*** Begin section ***

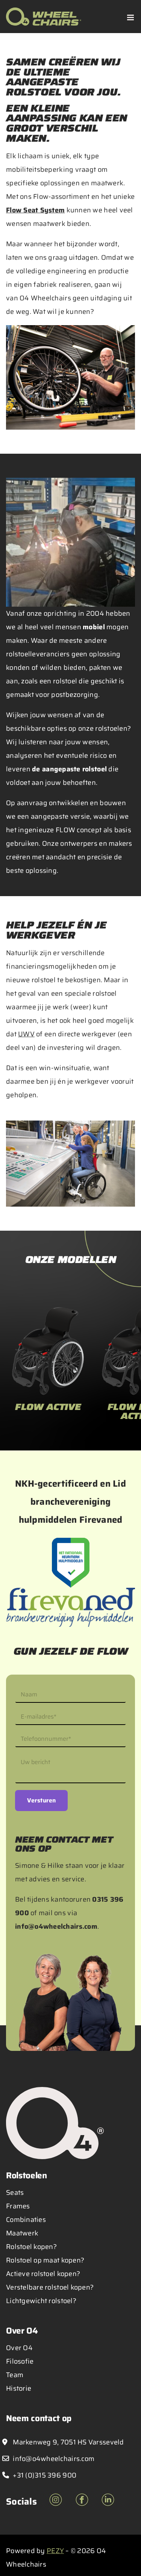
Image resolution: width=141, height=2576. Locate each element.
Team (14, 2375)
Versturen (41, 1800)
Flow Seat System (35, 210)
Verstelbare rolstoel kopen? (50, 2287)
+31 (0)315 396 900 (43, 2475)
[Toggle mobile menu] (131, 17)
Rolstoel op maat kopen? (45, 2260)
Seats (15, 2192)
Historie (18, 2388)
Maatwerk (22, 2233)
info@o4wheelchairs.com (56, 1926)
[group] (48, 1367)
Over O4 (19, 2348)
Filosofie (19, 2361)
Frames (18, 2206)
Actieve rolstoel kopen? (43, 2274)
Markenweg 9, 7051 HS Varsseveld (67, 2442)
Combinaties (26, 2219)
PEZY (55, 2551)
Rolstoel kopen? (31, 2246)
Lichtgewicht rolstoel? (41, 2301)
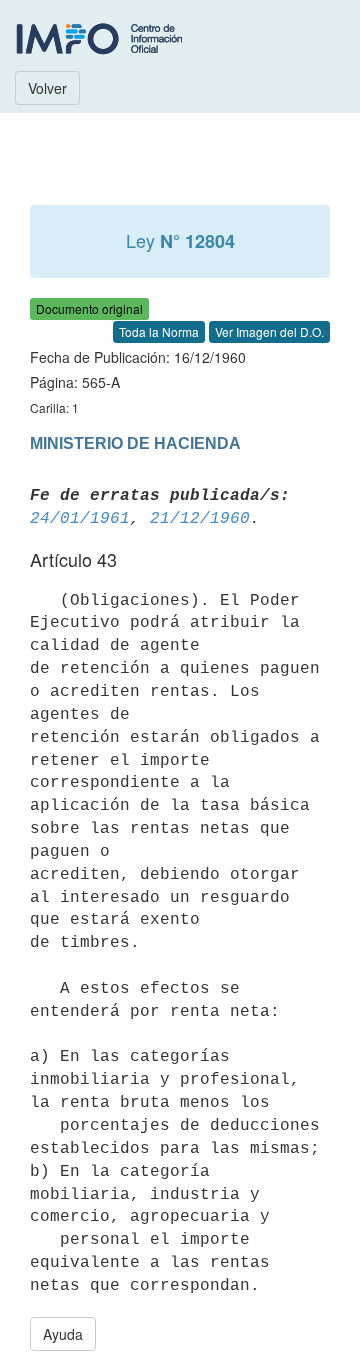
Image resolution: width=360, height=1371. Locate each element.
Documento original (89, 308)
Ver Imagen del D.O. (269, 331)
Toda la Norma (159, 331)
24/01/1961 (80, 519)
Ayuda (63, 1334)
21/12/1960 (200, 519)
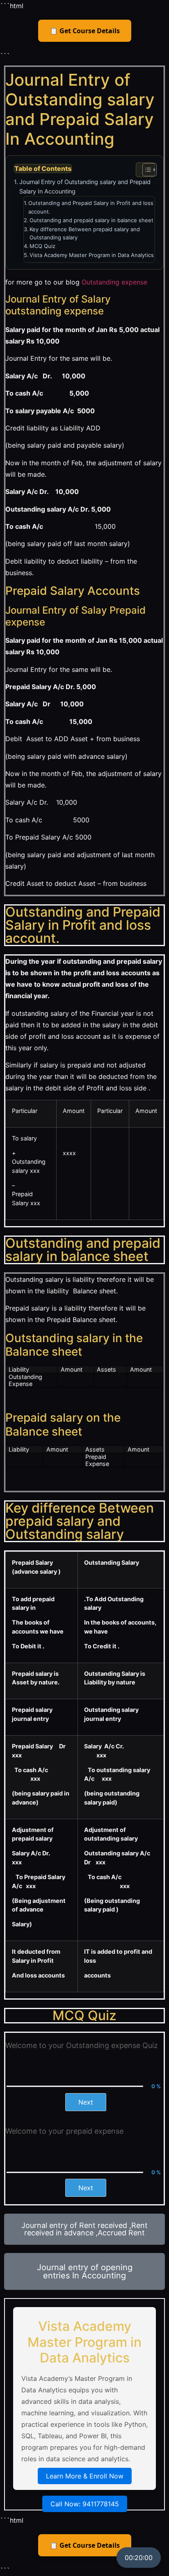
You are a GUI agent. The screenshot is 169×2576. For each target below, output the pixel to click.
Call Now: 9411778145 (84, 2504)
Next (85, 2102)
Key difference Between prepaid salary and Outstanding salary (85, 233)
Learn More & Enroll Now (84, 2476)
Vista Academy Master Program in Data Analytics (92, 255)
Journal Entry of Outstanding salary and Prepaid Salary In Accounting (85, 186)
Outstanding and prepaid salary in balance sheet (91, 220)
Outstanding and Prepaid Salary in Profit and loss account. (90, 207)
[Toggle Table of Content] (145, 169)
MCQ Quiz (42, 246)
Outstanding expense (115, 282)
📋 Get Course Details (85, 30)
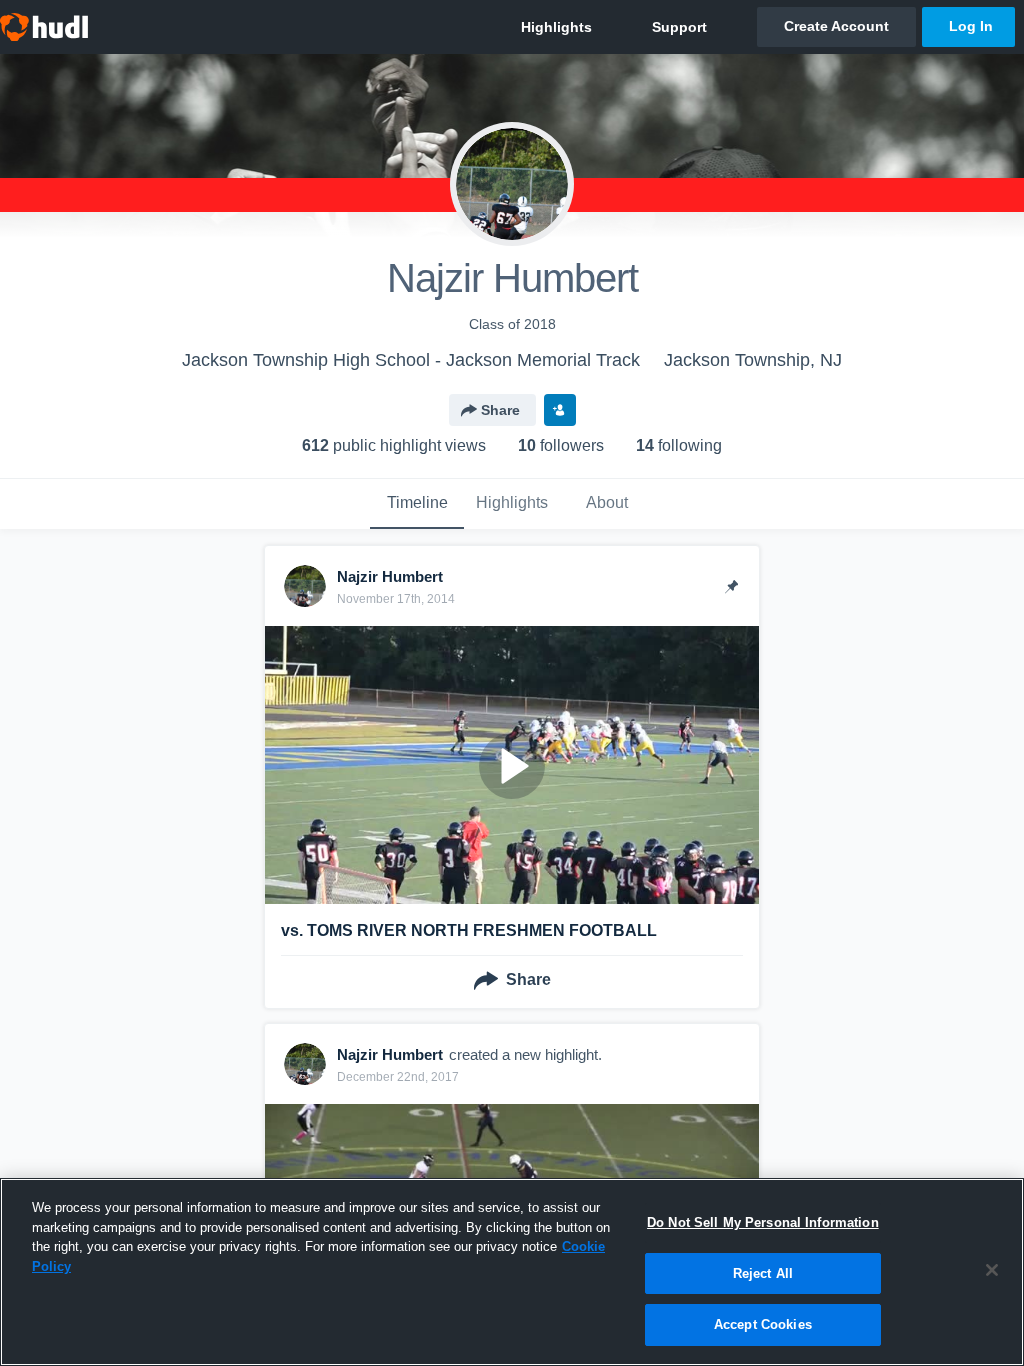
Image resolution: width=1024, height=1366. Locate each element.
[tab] (417, 504)
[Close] (992, 1270)
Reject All (763, 1273)
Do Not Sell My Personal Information (763, 1222)
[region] (512, 1272)
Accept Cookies (763, 1324)
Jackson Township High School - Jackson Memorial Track (411, 360)
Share (500, 410)
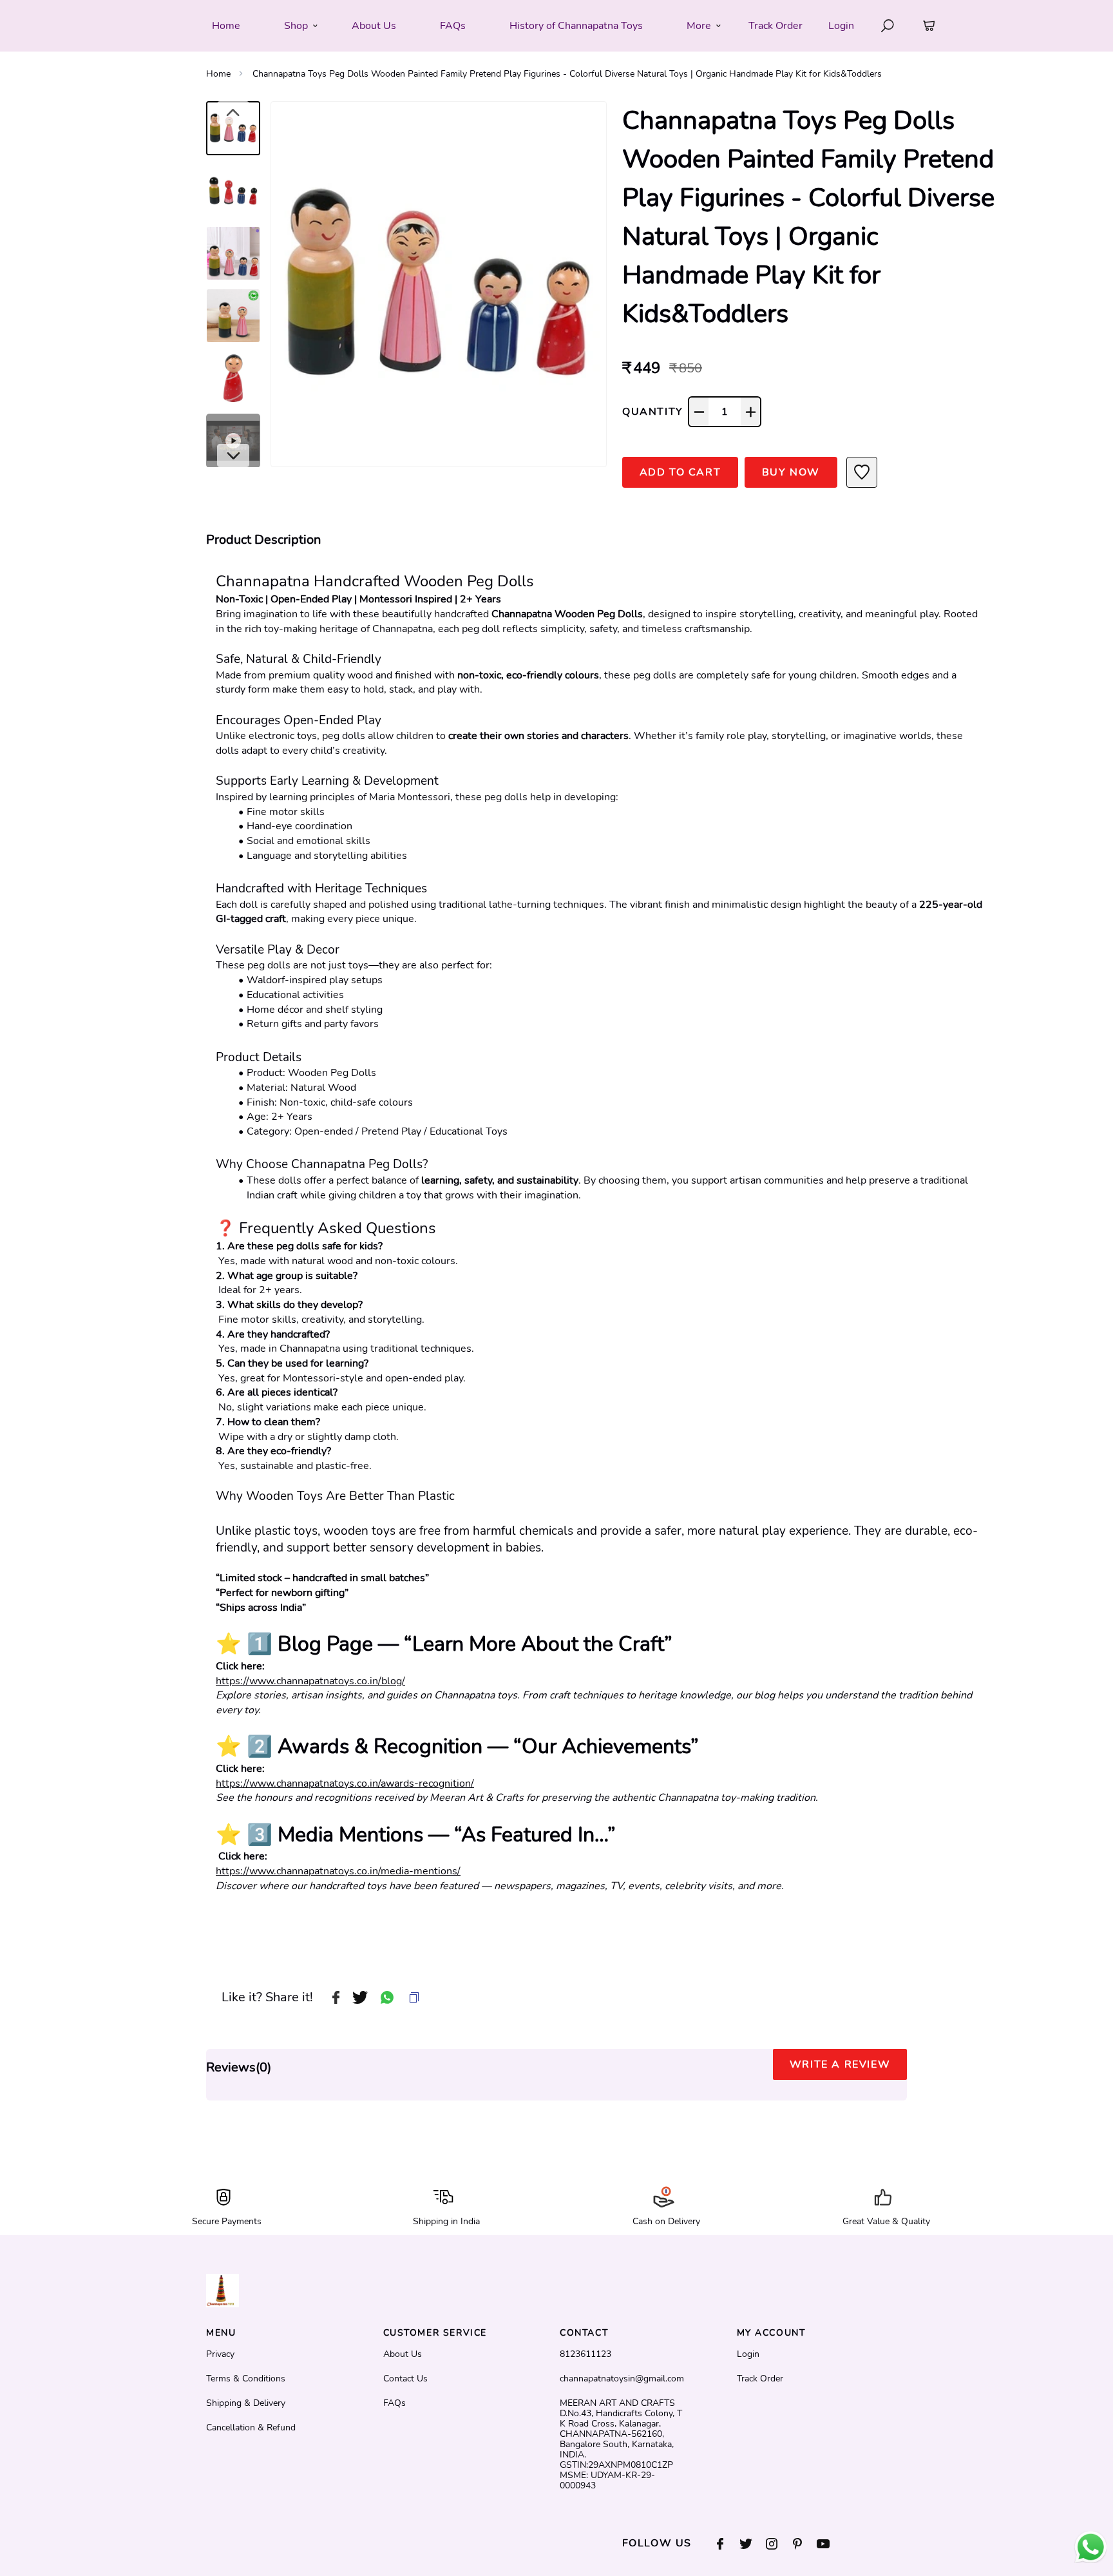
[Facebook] (726, 2544)
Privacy (220, 2354)
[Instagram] (778, 2544)
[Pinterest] (804, 2544)
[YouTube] (829, 2544)
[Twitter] (752, 2544)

*** End section ***

- Exercise objective
Please print the entire listing again exactly, minus its images.

- Expected answer
Image resolution: width=141, height=2576. Locate each element.
Team (14, 2375)
Versturen (41, 1800)
Flow Seat System (35, 210)
Verstelbare rolstoel kopen? (50, 2287)
+31 (0)315 396 900 (43, 2475)
[Toggle mobile menu] (131, 17)
Rolstoel op maat kopen? (45, 2260)
Seats (15, 2192)
Historie (18, 2388)
Maatwerk (22, 2233)
info@o4wheelchairs.com (56, 1926)
[group] (48, 1367)
Over O4 (19, 2348)
Filosofie (19, 2361)
Frames (18, 2206)
Actieve rolstoel kopen? (43, 2274)
Markenweg 9, 7051 HS Varsseveld (67, 2442)
Combinaties (26, 2219)
PEZY (55, 2551)
Rolstoel kopen? (31, 2246)
Lichtgewicht rolstoel? (41, 2301)
Image resolution: width=360, height=1371. Locate each element.
Documento original (89, 308)
Ver Imagen del D.O. (269, 331)
Toda la Norma (159, 331)
24/01/1961 (80, 519)
Ayuda (63, 1334)
21/12/1960 (200, 519)
You are a GUI agent. The screenshot is 169×2576. For each target below, output the pixel to click.
Call Now: 9411778145 (84, 2504)
Next (85, 2102)
Key difference Between prepaid salary and Outstanding salary (85, 233)
Learn More & Enroll Now (84, 2476)
Vista Academy Master Program in Data Analytics (92, 255)
Journal Entry of Outstanding salary and Prepaid Salary In Accounting (85, 186)
Outstanding and prepaid salary in balance sheet (91, 220)
Outstanding and Prepaid Salary in Profit and loss account. (90, 207)
[Toggle Table of Content] (145, 169)
MCQ Quiz (42, 246)
Outstanding expense (115, 282)
📋 Get Course Details (85, 30)
Image resolution: width=1024, height=1366. Locate each element.
[tab] (417, 504)
[Close] (992, 1270)
Reject All (763, 1273)
Do Not Sell My Personal Information (763, 1222)
[region] (512, 1272)
Accept Cookies (763, 1324)
Jackson Township High School - Jackson Memorial Track (411, 360)
Share (500, 410)
[Facebook] (726, 2544)
Privacy (220, 2354)
[Instagram] (778, 2544)
[Pinterest] (804, 2544)
[YouTube] (829, 2544)
[Twitter] (752, 2544)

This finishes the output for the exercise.